::: STUDY MATERIAL :::
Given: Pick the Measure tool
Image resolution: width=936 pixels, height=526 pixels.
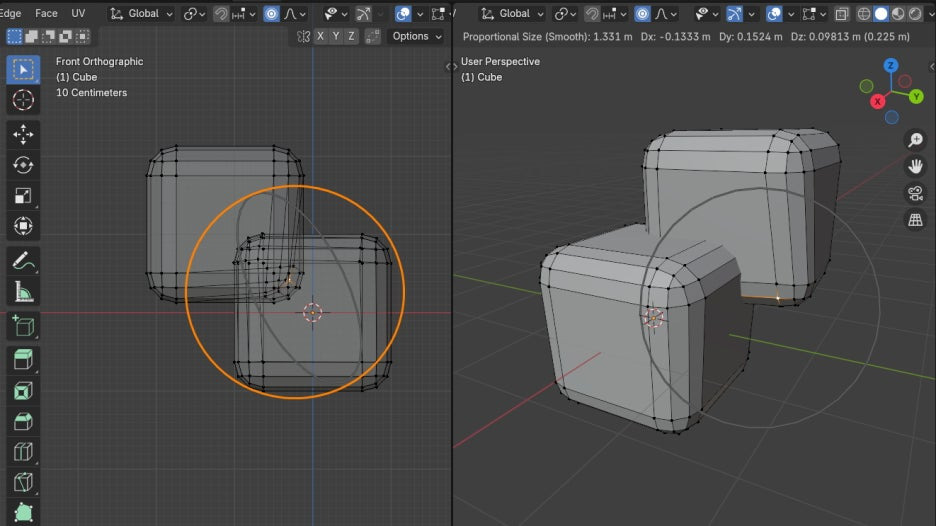Looking at the screenshot, I should click(23, 292).
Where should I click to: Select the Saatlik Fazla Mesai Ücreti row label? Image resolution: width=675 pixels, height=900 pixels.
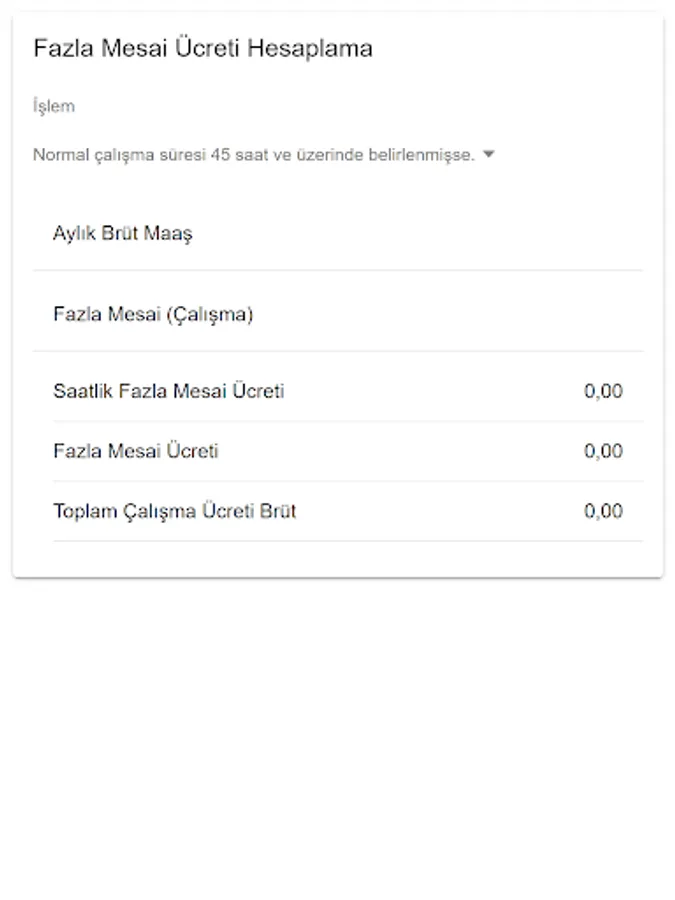pos(169,391)
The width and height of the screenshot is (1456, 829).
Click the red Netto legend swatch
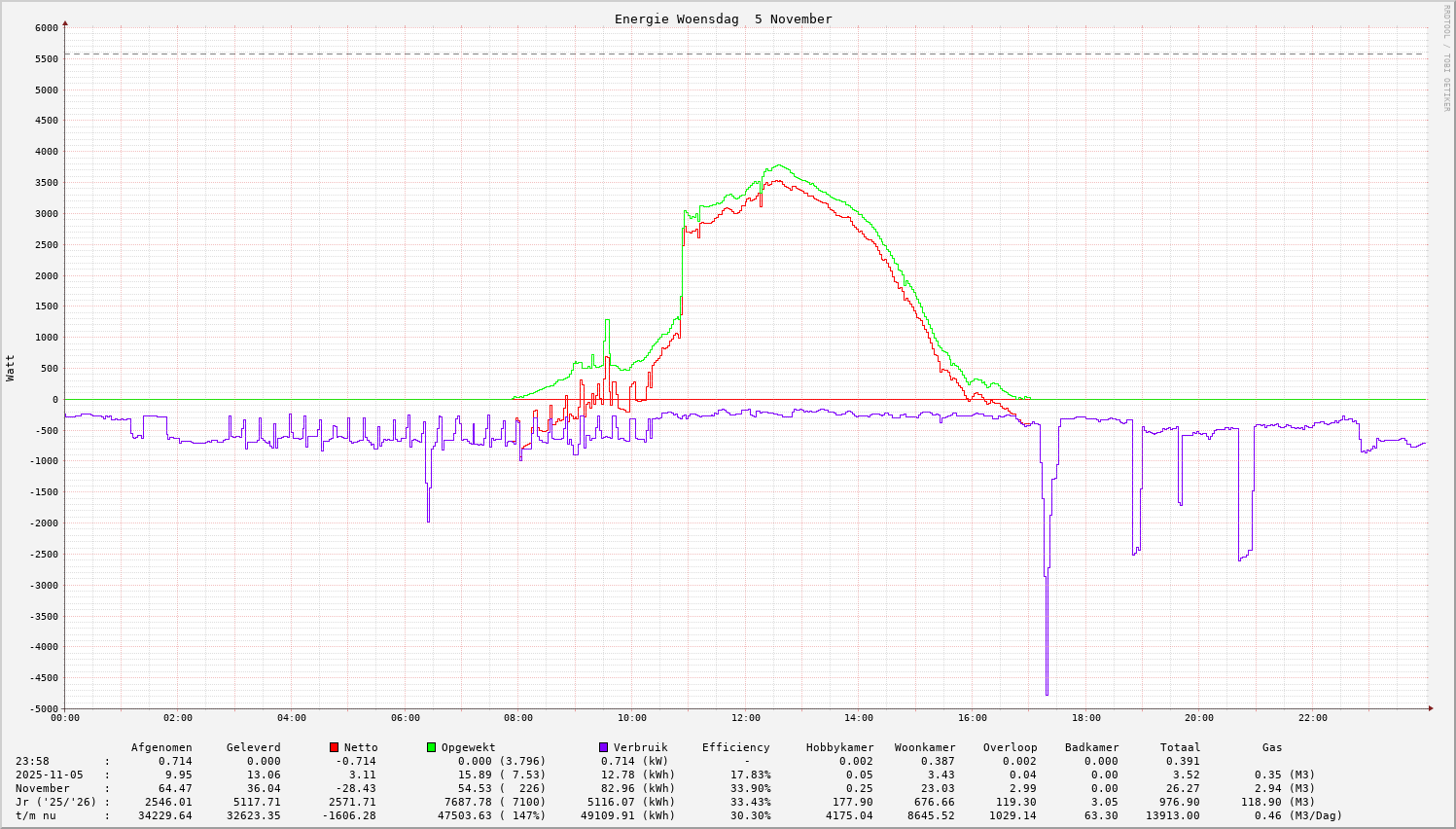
:::
ASSIGNMENT: The answer must match the entries above line for line, with the pictures dropped.

WRITTEN SOLUTION:
Given: Pick the Measure tool
Image resolution: width=936 pixels, height=526 pixels.
Looking at the screenshot, I should click(23, 292).
Where should I click to: Select the Saatlik Fazla Mesai Ücreti row label? Image resolution: width=675 pixels, height=900 pixels.
pos(169,391)
The width and height of the screenshot is (1456, 829).
Click the red Netto legend swatch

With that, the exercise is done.